Wie sehr haben sich Videospiele verändert?

Die Gründe für die jüngsten Kontroversen und die Tatsache, dass sie denen von 2009 entgegengesetzt sind, sind unterschiedlich. Bestimmt Vor mehr als einem Jahrzehnt schien es nicht sehr heikel, ein Videospiel über eine tragische Schlacht zu drehen, in der Dutzende Soldaten getötet wurden. Was heute jedoch verärgert, ist die Idee, dass Falludscha als einfache Kulisse verwendet werden kann, ohne den tiefen Wert dieses Kampfes zu erkennen.

Aber nicht nur die Zeiten haben sich geändert, Videospiele haben sich ebenfalls geändert. Es wird immer normaler, dass selbst diese Kunstform mit heiklen Themen konfrontiert wird und selbst die Mainstream-Öffentlichkeit leichter akzeptiert als ein Videospiel. Sie erzählen tragische Phasen unserer jüngsten Geschichte. 

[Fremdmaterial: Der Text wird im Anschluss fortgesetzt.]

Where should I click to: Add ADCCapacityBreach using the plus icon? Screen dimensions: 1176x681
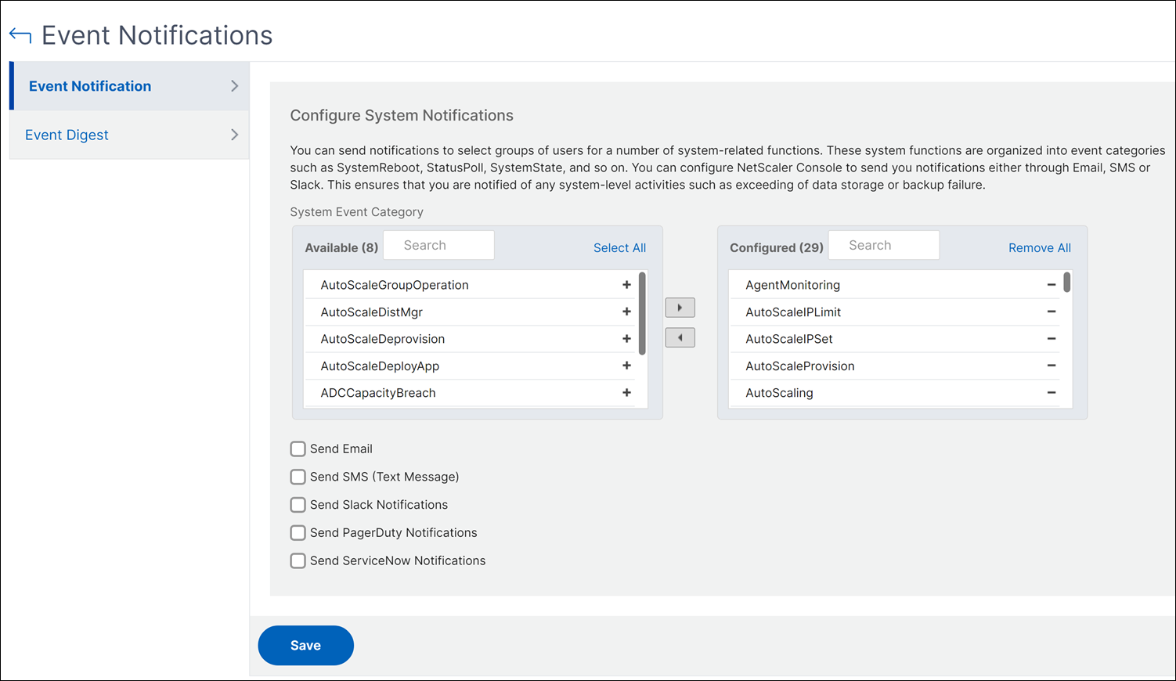pos(626,393)
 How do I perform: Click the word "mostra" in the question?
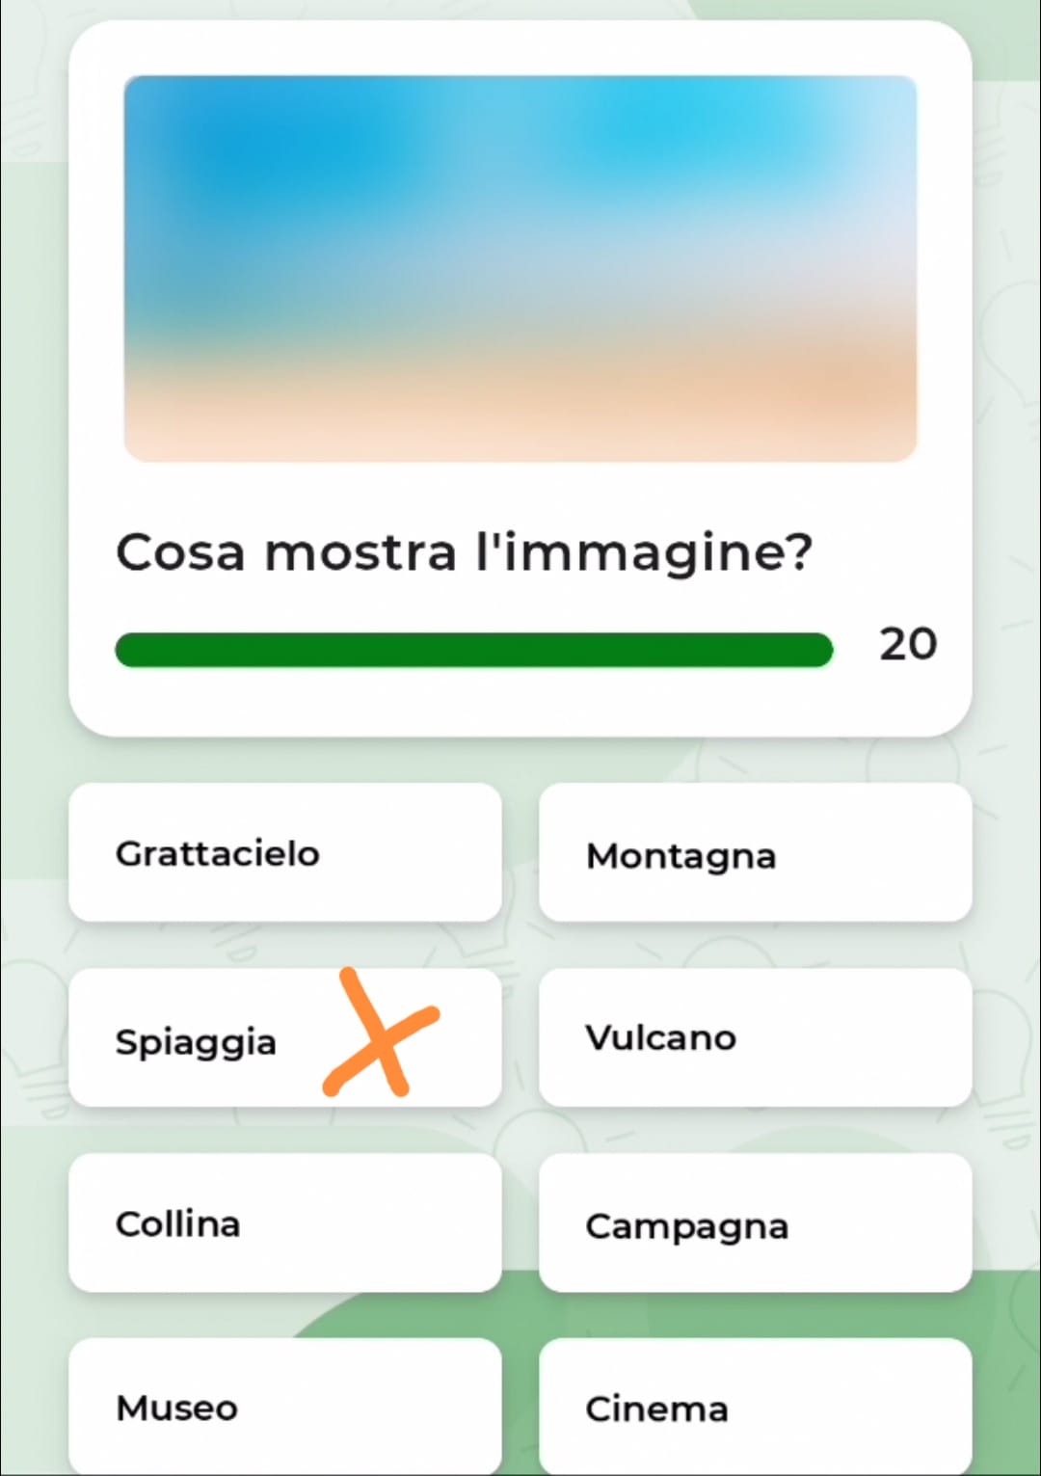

Es scheint, dass je mehr Videospiele zu Kunst werden, desto mehr übernehmen sie die Verantwortung dafür etwas mehr als unterhaltsam. Sie bringen uns zum Nachdenken, sie erzählen, sie kommentieren die Gesellschaft, die sie umgibt, auf immer weniger verborgene Weise. Es kann ein Zeichen der Medienreife sein, Es kann aber auch der Beginn einer neuen Phase für diejenigen sein, die von diesen Medien profitieren. Wo wird das Publikum positioniert? Wird er diese Reife akzeptieren oder wird er eine Kunst bevorzugen, die Selbstzweck ist?